Material supplied
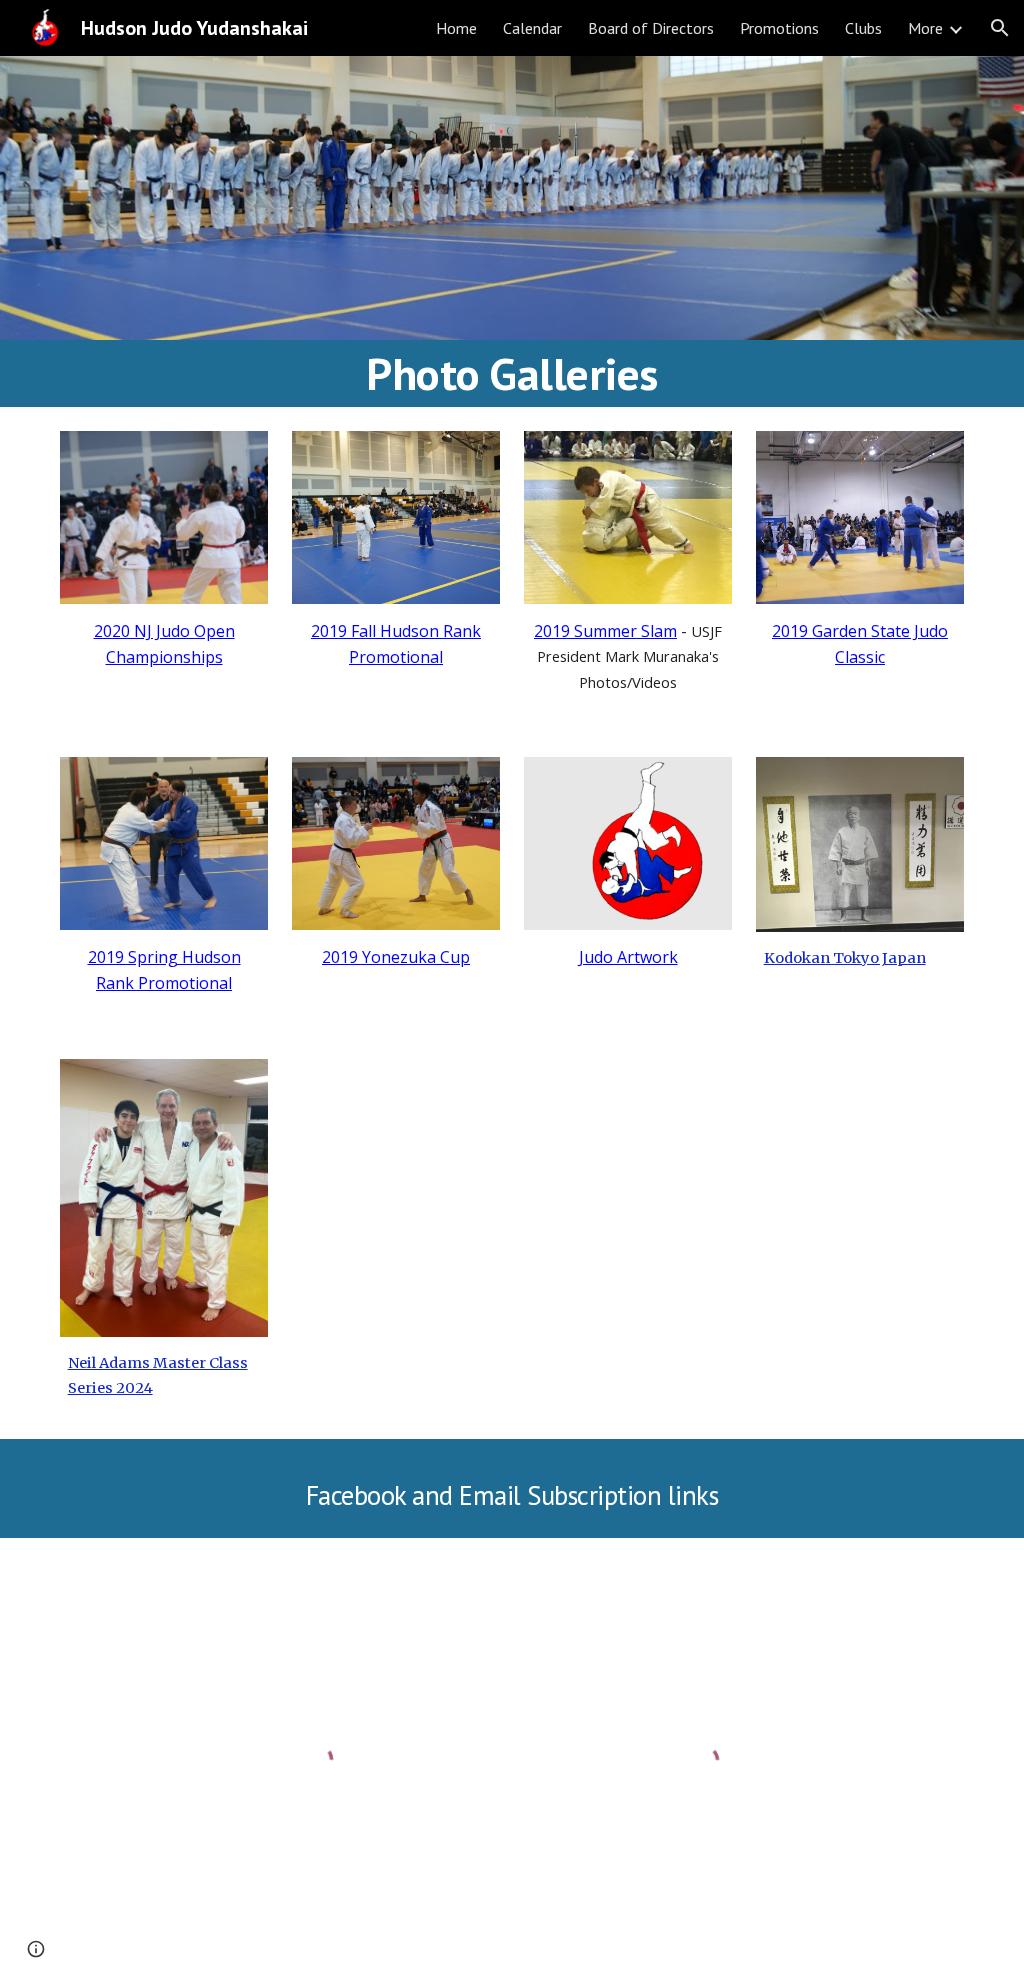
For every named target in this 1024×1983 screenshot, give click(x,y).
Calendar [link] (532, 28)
---
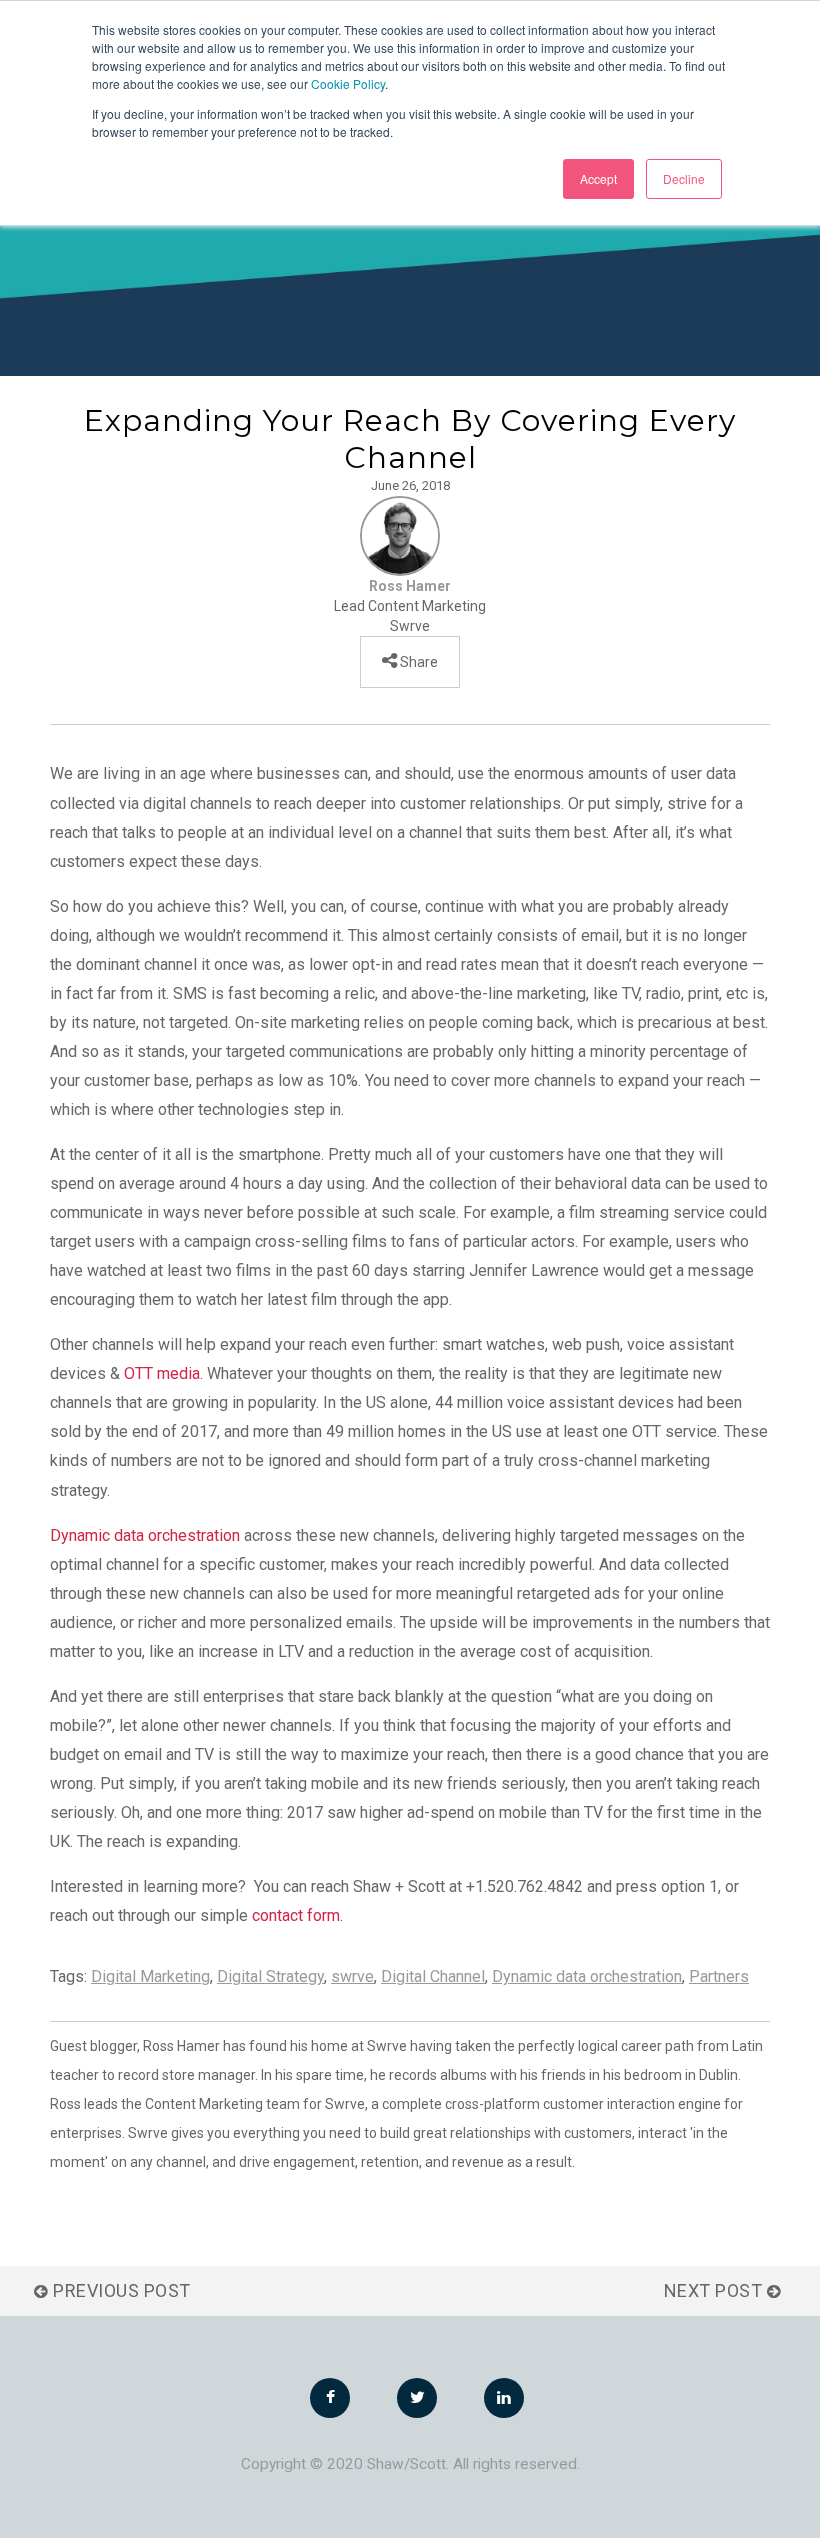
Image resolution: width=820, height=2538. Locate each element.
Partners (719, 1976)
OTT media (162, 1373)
* * *
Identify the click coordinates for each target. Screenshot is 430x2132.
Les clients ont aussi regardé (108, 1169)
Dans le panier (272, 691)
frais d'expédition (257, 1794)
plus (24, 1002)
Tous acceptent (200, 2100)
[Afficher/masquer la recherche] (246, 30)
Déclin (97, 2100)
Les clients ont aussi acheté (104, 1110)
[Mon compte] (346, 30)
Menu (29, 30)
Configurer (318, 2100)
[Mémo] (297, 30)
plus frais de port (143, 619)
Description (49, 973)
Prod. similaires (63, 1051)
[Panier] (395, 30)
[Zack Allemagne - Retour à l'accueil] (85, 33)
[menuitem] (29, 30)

Task prompt
Your answer should be the lines above from the one containing "plus frais de port (143, 619)" through the one containing "[menuitem] (29, 30)", copied exactly and with both ends kept.

Your solution
plus frais de port (143, 619)
Description (49, 973)
Prod. similaires (63, 1051)
[Panier] (395, 30)
[Zack Allemagne - Retour à l'accueil] (85, 33)
[menuitem] (29, 30)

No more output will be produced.